Für den ASV ist der Hauptfeldwebel der Bundeswehr, der momentan in Idar-Oberstein stationiert ist, praktisch Gold wert. Hammerschmidt ist die rechte Hand von Trainer Waldemar Schneider, der sich in Rockenhausen einwechseln ließ und nach dem Schlusspfiff sagte: „Wir haben uns diesen Sieg hier erkämpft und sind natürlich sehr glücklich. Ich muss der Mannschaft wirklich ein ganz großes Lob machen, vor allem in der ersten Hälfte haben wir wirklich sehr gut gespielt.“
Ricky Schander Mann der ersten Halbzeit
Die 140 Zuschauer im Stadion an der Obermühle in Rockenhausen sahen von Beginn an ein sehr interessantes Derby. Spieler der ersten Halbzeit war sicherlich ASV-Angreifer Ricky Schander, der den ASV Winnweiler zweimal in Führung brachte. „Wir haben defensiv in der ersten Hälfte einfach viel zu viel zugelassen“, urteilte der Rockenhausener Coach Tim Gabelmann. Das 3:1 durch Tim Giehl kurz vor der Pause war der nächste Schock für die SG. Doch nach dem Seitenwechsel erspielten sich die Platzherren eine Vielzahl von guten Torchancen. Unter anderem traf Torjäger Fabian Schmitt den Pfosten (55). Dann gelang Valon Lukaj mit einem Schuss aus 20 Metern das 2:3 (63.). Zeit, den Ausgleich zu erzielen, war somit noch gegeben.

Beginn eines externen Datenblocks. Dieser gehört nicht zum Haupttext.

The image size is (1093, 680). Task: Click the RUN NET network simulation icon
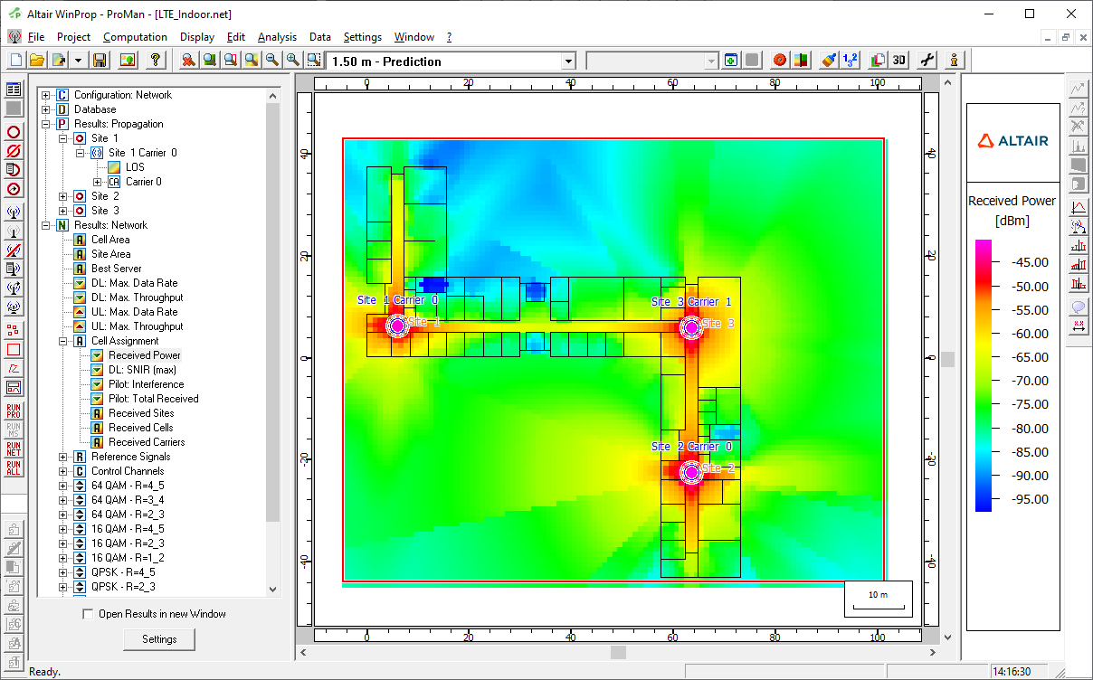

Doch der ASV verteidigte gut und versuchte immer wieder, mit Kontern die Entscheidung herbeizuführen. Ein vermeintlicher Treffer zum 4:2 durch Schander in der 78. Minute wurde nicht anerkannt. Der Schiedsrichter hatte nach eigentlichem Einwurf für Rockenhausen weiterspielen lassen, als die Akteure aus Winnweiler selbst den Ball ins Spiel brachten. Der Linienrichter machte den Unparteiischen auf den Fehler aufmerksam. Schiedsrichter Wolfgang Schnur nahm den Treffer nachträglich zurück. „Ein bisschen hat es uns der Schiri zum Schluss schwer gemacht“, zuckte Michael Hammerschmidt mit den Schultern.
Philipp Vogel sah noch Gelb-Rot in der 84. Minute beim ASV. Doch kurz darauf sorgte dann Hammerschmidt mit dem 4:2 (87.) für die Entscheidung. „Bei aller Euphorie, die jetzt nach dem guten Saisonstart bei uns herrscht, ist unser Ziel weiterhin nur der Klassenerhalt“, erklärte der Goalgetter.
Und die SG Rockenhausen/Dörnbach? Dort konstatierte Trainer Gabelmann: „Wir hatten ja eigentlich im zweiten Durchgang unsere Chancen, aber die haben wir leider nicht genutzt, dann kommt eben auch so eine Niederlage zustande.“
SG Rockenhausen/Dörnbach: Adam - Lahr (68. Held), Zirker (46. Bäcker), Schick (86. Geib), Bauer - Schirrmann, Wenz, Schneider, Lukaj - Möhler, Schmitt
ASV Winnweiler: Kaßler - Vogel, Bleckmann, Sevinc, Pfannenstein (54. Metzger)- Giehl, Botzner, Siller (77 Mayer), Böcher (66. Schneider) - Hammerschmidt, Schander
Tore: 0:1 Schander (7.), 1:1 Schirrmann (24.), 1:2 Schander (26.), 1:3 Giehl (40.), 2:3 Lukaj (63.), 2:4 Hammerschmidt (87.) - Gelbe Karten: Möhler - Vogel -
Gelb-Rote Karten: Vogel (84.) - Beste Spieler: Lukaj - Hammerschmidt, Schander - Zuschauer: 140 - Schiedsrichter: Schnur (Mörsfeld).